Activity: Please copy exactly the lines from the one containing "Game Assests (133, 176)" to the end of the entries, both included, and nothing else. Omit every picture.

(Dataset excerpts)
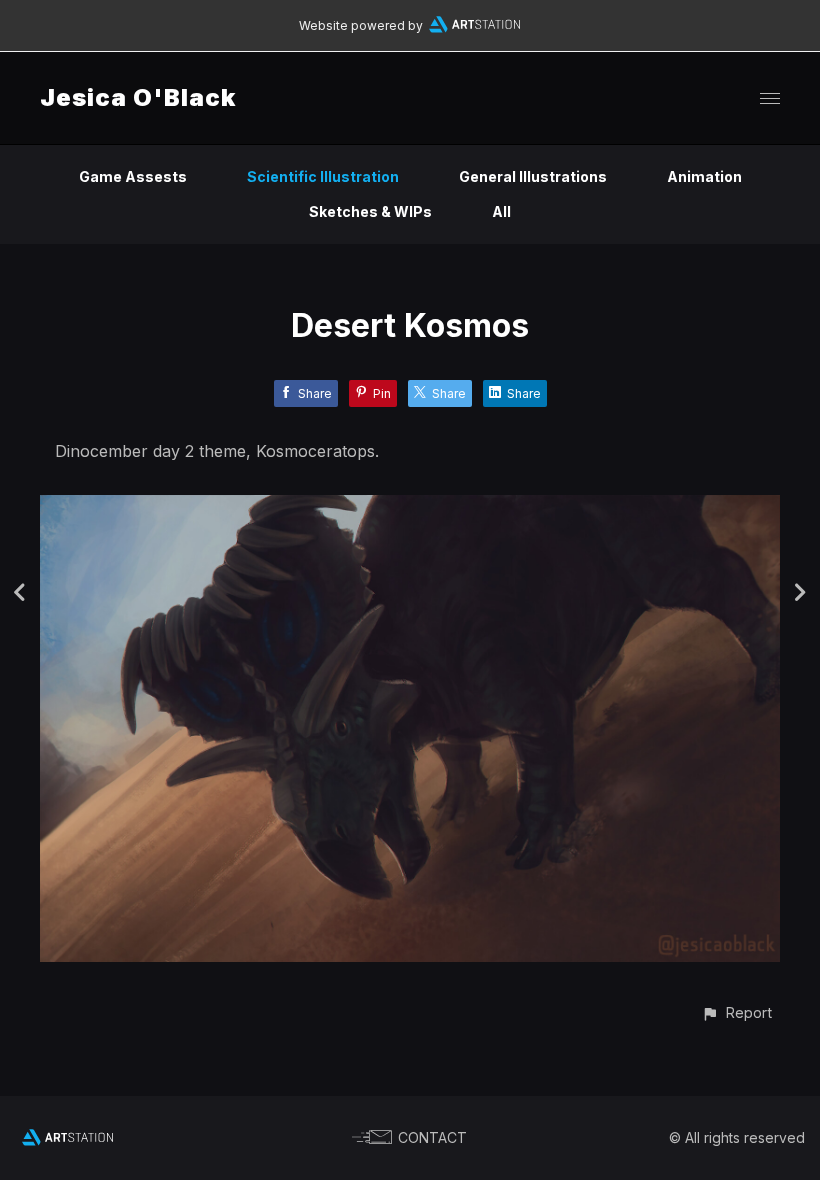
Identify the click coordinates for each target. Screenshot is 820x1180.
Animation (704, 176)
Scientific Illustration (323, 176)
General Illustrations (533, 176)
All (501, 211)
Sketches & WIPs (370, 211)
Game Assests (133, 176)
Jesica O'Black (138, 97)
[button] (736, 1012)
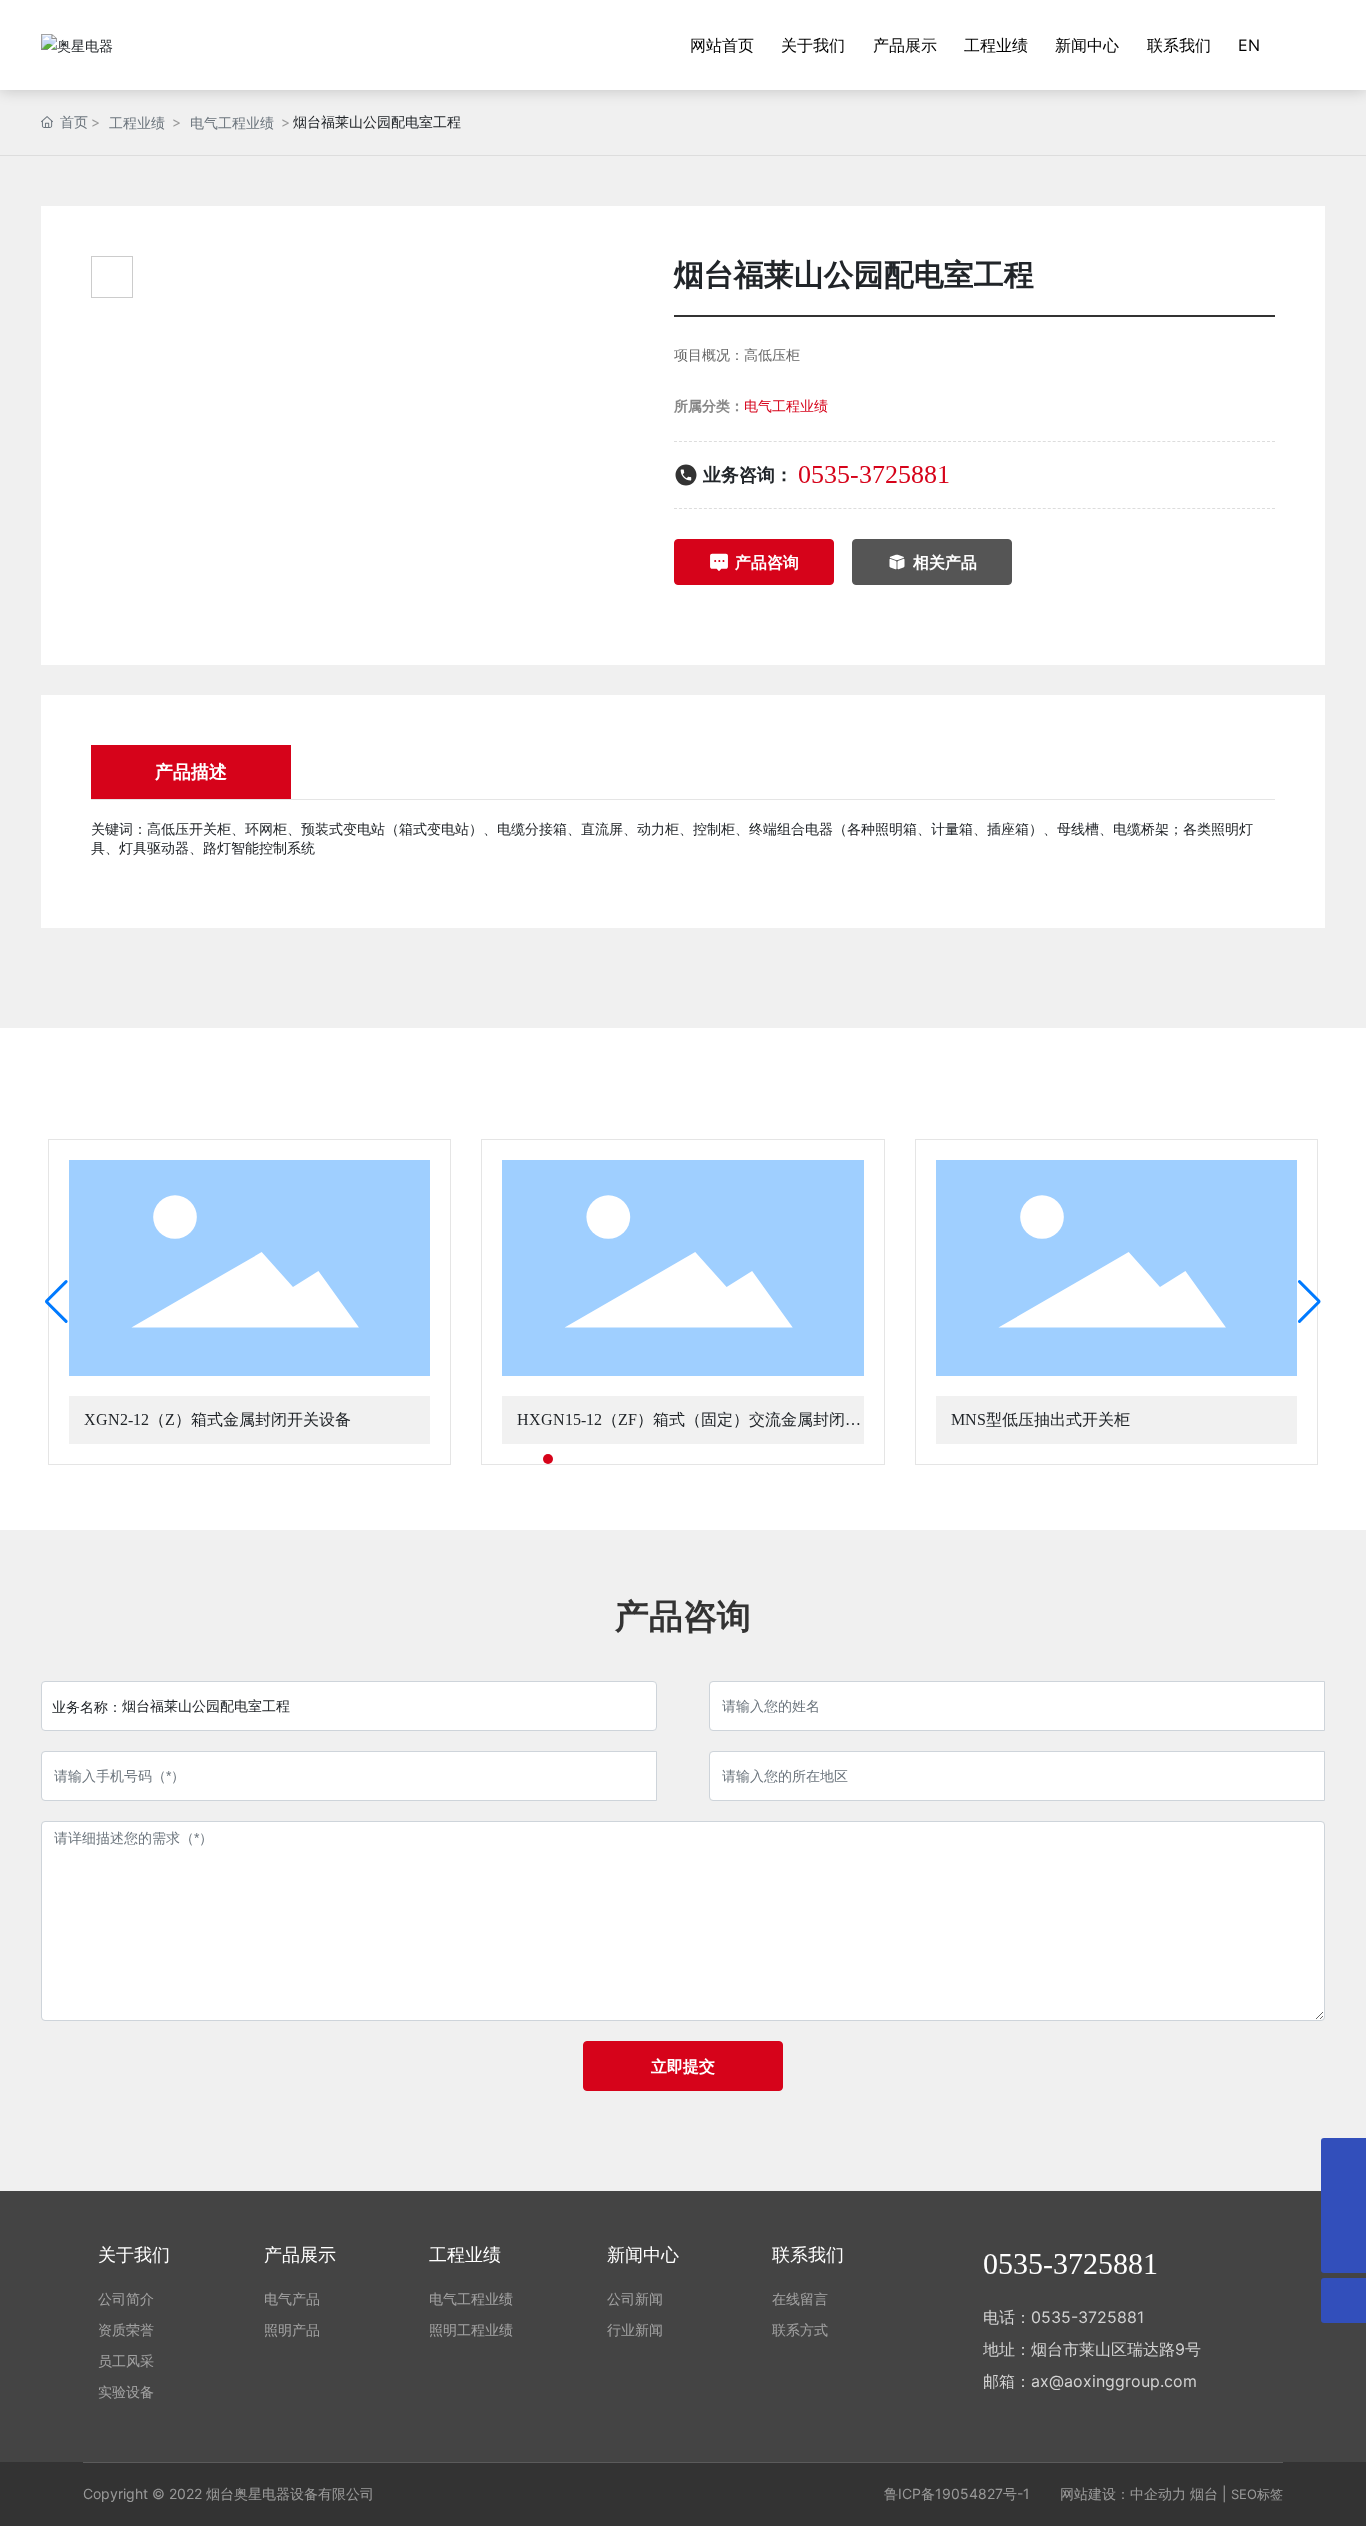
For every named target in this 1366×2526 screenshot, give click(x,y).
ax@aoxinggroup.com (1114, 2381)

Result of this task:
Game Assests (133, 176)
Jesica O'Black (138, 97)
[button] (736, 1012)
For every named target in this 1366×2526 screenshot, give click(x,y).
ax@aoxinggroup.com (1114, 2381)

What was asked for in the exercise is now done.